I read through similar questions, but I couldn't find an answer to this:
How do you determine the symmetric matrix A if you know:
$\lambda_1 = 1, \ eigenvector_1 = \pmatrix{1& 0&-1}^T;$
$\lambda_2 = -2, \ eigenvector_2 = \pmatrix{1& 1& 1}^T;$
$\lambda_3 = 2, \ eigenvector_3 = \pmatrix{-1& 2& -1}^T;$
I tried to solve it as an equation system for each line, but it didn't work somehow.
I tried to find the inverse of the eigenvectors, but it brought a wrong matrix.

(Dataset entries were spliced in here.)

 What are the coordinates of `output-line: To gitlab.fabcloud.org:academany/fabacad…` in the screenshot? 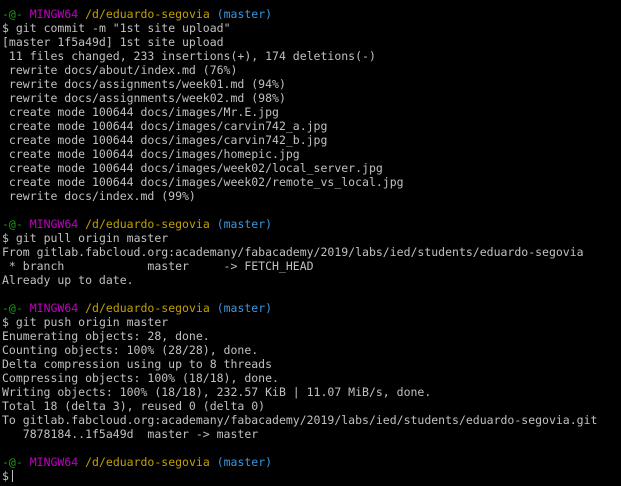 It's located at (300, 420).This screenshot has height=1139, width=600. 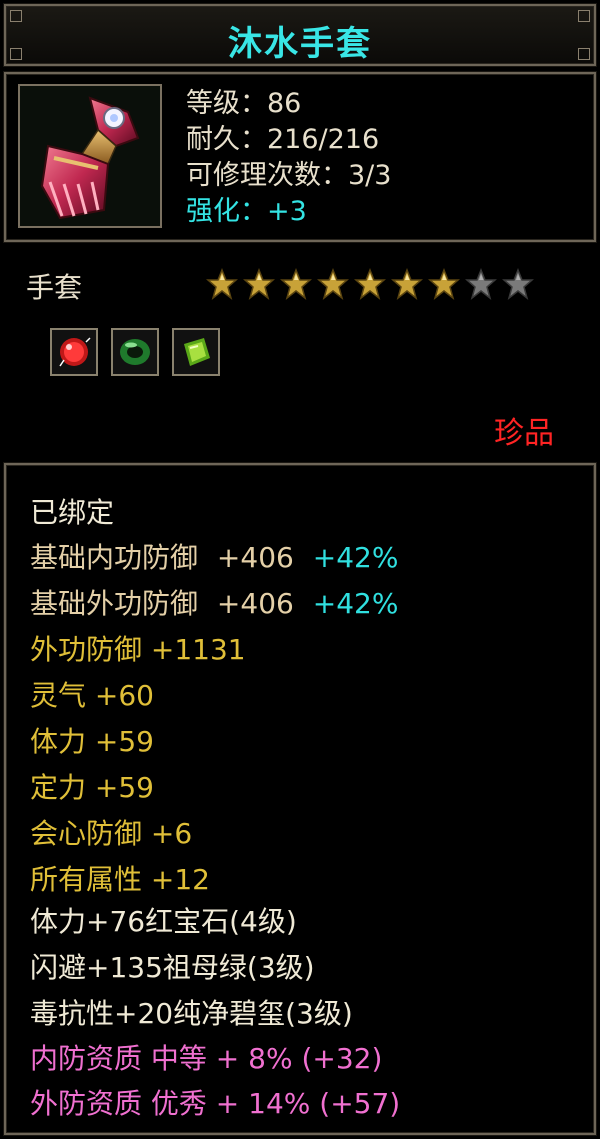 I want to click on star-rating, so click(x=370, y=284).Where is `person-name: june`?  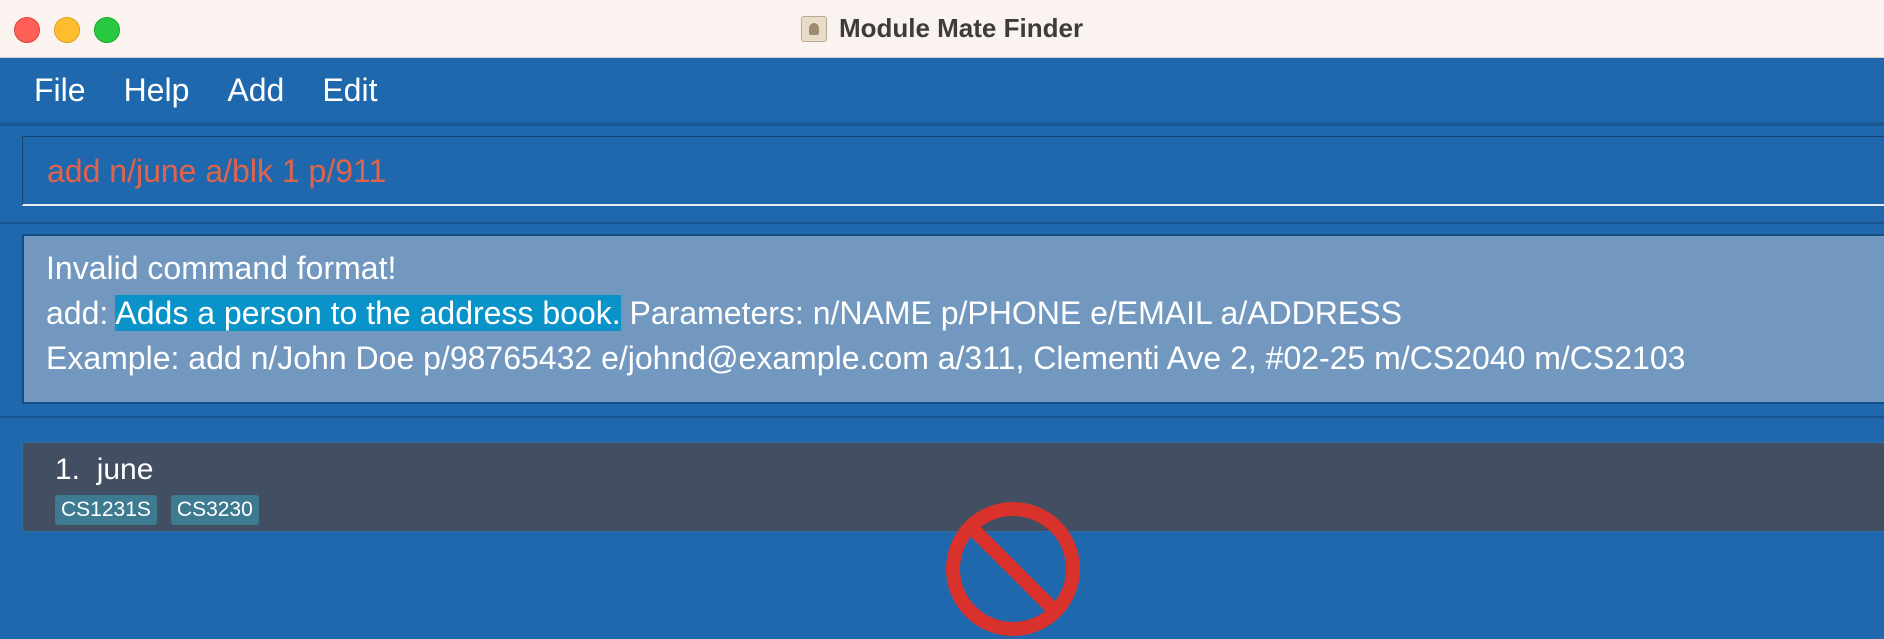 person-name: june is located at coordinates (125, 470).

Do you know how to solve it?
Thanks!
Best Answer
Writing the matrix down in the basis defined by the eigenvalues is trivial. It's just $$ M=\left( \begin{array}{ccc} 1 & 0 & 0 \\ 0 & -2 & 0 \\ 0 & 0 & 2 \end{array} \right). $$ Now, all we need is the change of basis matrix to change to the standard coordinate basis, namely: $$ S = \left( \begin{array}{ccc} 1 & 1 & -1 \\ 0 & 1 & 2 \\ -1 & 1 & -1 \\ \end{array} \right). $$ This is just the matrix whose columns are the eigenvectors. We can change to the standard coordinate bases by computing $SMS^{-1}$. We get $$ SMS^{-1} = \frac{1}{6}\left( \begin{array}{ccc} 1 & -8 & -5 \\ -8 & 4 & -8 \\ -5 & -8 & 1 \\ \end{array} \right). $$ You can check that this matrix has the desired eigensystem. For example, $$ \frac{1}{6}\left( \begin{array}{ccc} 1 & -8 & -5 \\ -8 & 4 & -8 \\ -5 & -8 & 1 \\ \end{array} \right) \left( \begin{array}{c} -1 \\ 2 \\ -1 \end{array} \right) = \left( \begin{array}{c} -2 \\ 4 \\ -2 \end{array} \right). $$